This paper developed a pipeline using persistent homology to characterize and constrain initial conditions in cosmology, specifically non-Gaussianities (NG) of primordial density perturbations. They successfully detected mild non-Gaussianity ($f_{\rm NL}^{\rm loc}=10$) at 97.5% confidence in approximately 85% of simulated cosmic volumes.

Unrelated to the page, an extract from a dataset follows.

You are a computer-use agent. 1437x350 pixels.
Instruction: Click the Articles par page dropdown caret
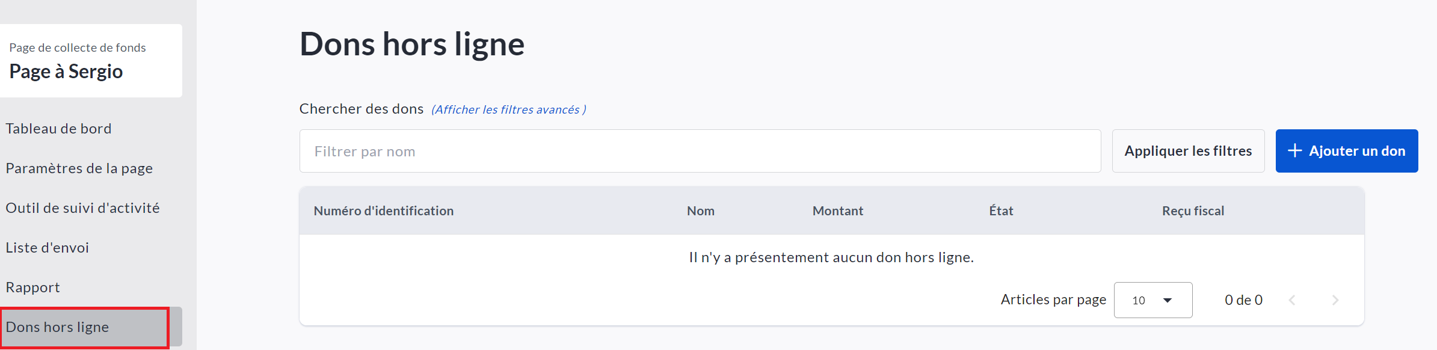coord(1168,300)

We present a pipeline for characterizing and constraining initial conditions in cosmology via persistent homology. The cosmological observable of interest is the cosmic web of large scale structure, and the initial conditions in question are non-Gaussianities (NG) of primordial density perturbations. We compute persistence diagrams and derived statistics for simulations of dark matter halos with Gaussian and non-Gaussian initial conditions. For computational reasons and to make contact with experimental observations, our pipeline computes persistence in sub-boxes of full simulations and simulations are subsampled to uniform halo number. We use simulations with large NG ($f_{\rm NL}^{\rm loc}=250$) as templates for identifying data with mild NG ($f_{\rm NL}^{\rm loc}=10$), and running the pipeline on several cubic volumes of size $40~(\textrm{Gpc/h})^{3}$, we detect $f_{\rm NL}^{\rm loc}=10$ at $97.5\%$ confidence on $\sim 85\%$ of the volumes for our best single statistic. Throughout we benefit from the interpretability of topological features as input for statistical inference, which allows us to make contact with previous first-principles calculations and make new predictions.